• _PROBLEM REQUIREMENTS_
Repeat every record word for word and omit the images.

• _Stored items_

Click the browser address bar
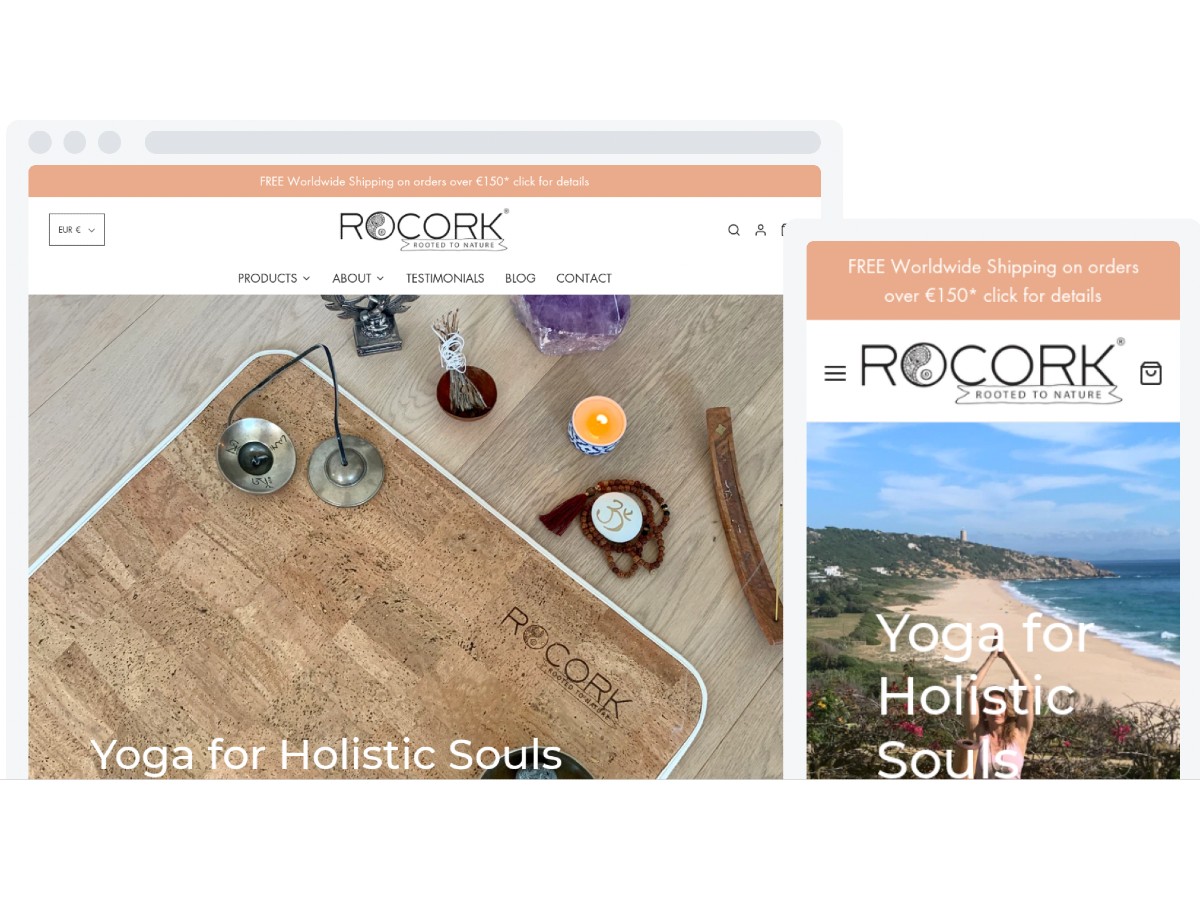Viewport: 1200px width, 900px height. click(x=483, y=142)
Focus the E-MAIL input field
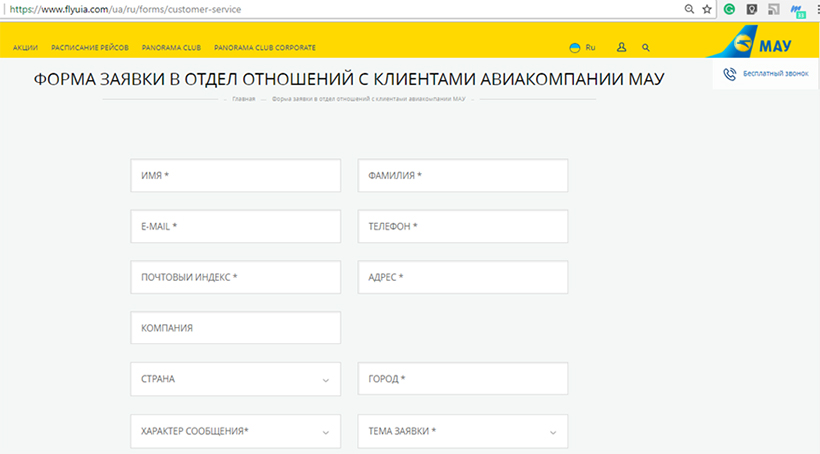820x454 pixels. click(235, 226)
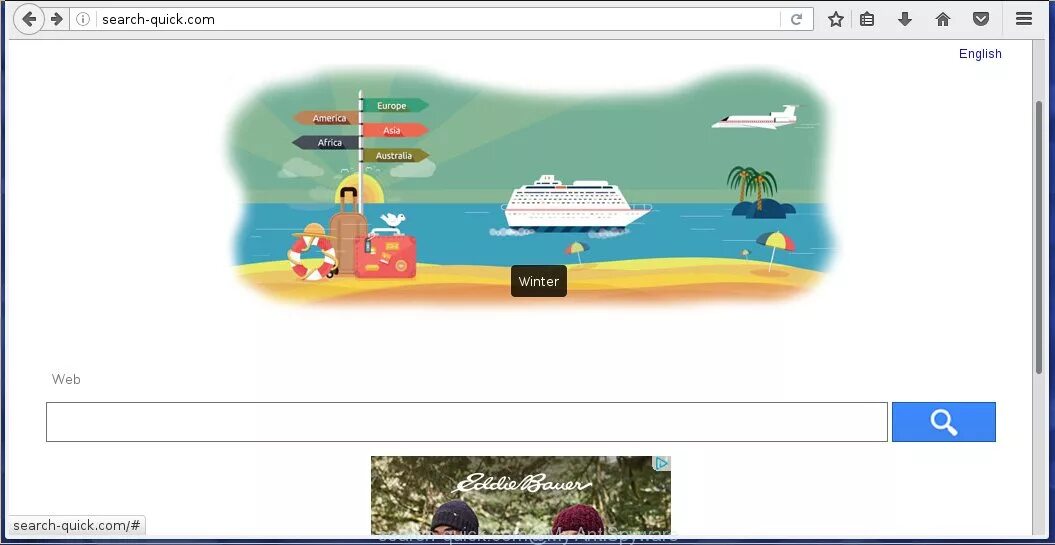Click the blue magnifier search button
The image size is (1055, 545).
coord(944,422)
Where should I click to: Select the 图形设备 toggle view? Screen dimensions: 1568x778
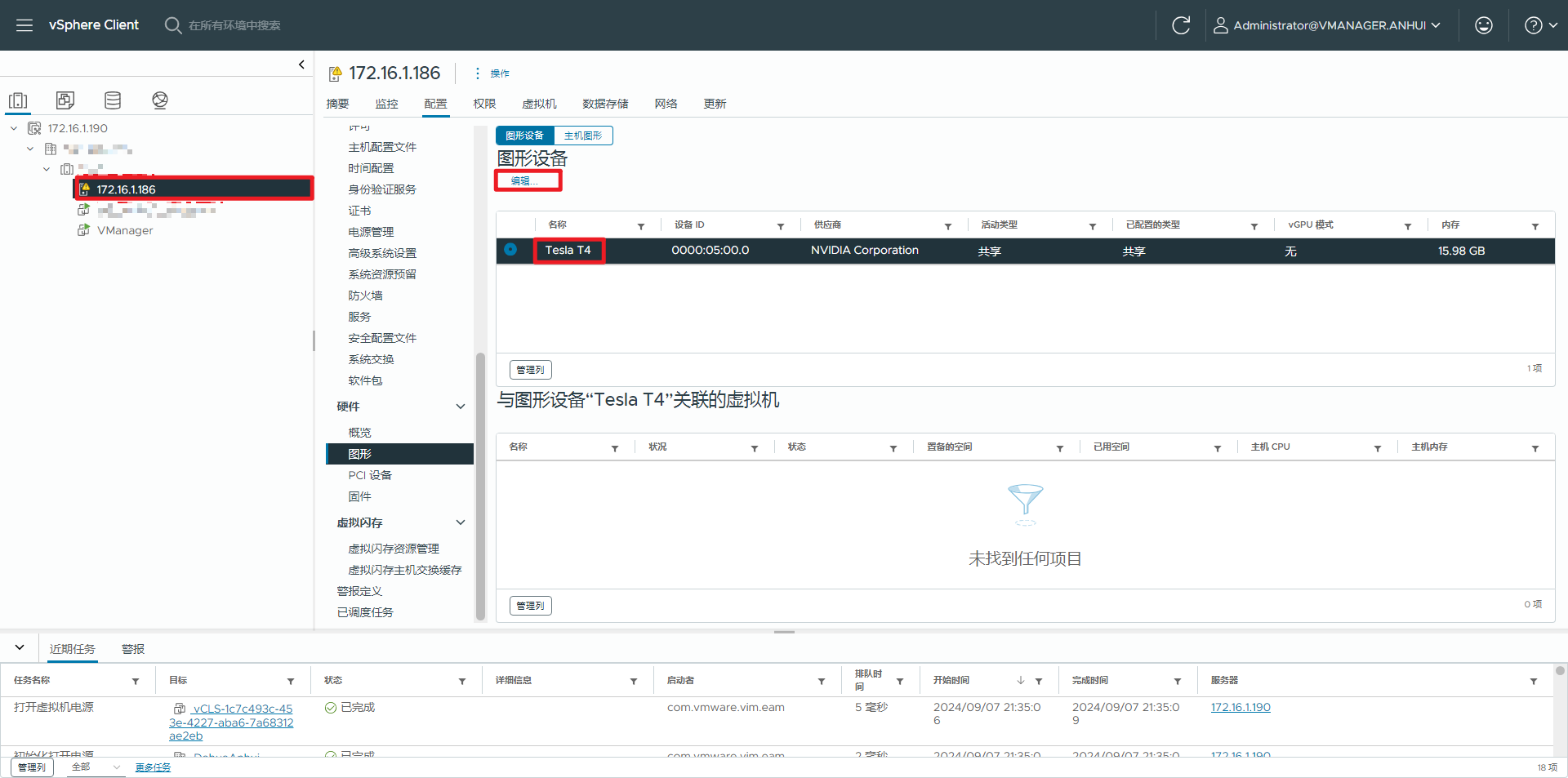pos(524,136)
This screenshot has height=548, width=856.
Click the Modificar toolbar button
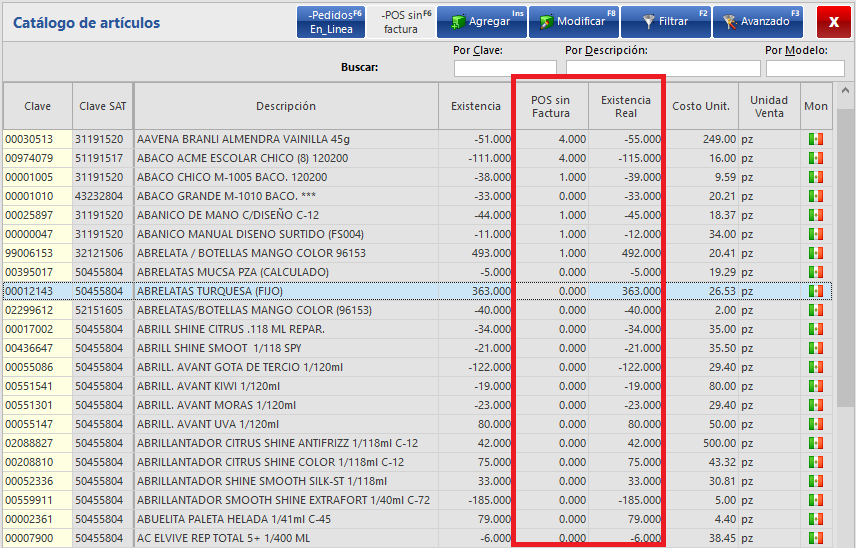click(573, 21)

• _RESPONSE TO THIS EXERCISE_
Click the browser address bar
Viewport: 1200px width, 900px height. click(x=483, y=142)
Focus the E-MAIL input field
820x454 pixels. click(235, 226)
Click the blue magnifier search button
The image size is (1055, 545).
coord(944,422)
Where should I click to: Select the 图形设备 toggle view? Screen dimensions: 1568x778
pos(524,136)
This screenshot has height=548, width=856.
Click the Modificar toolbar button
click(573, 21)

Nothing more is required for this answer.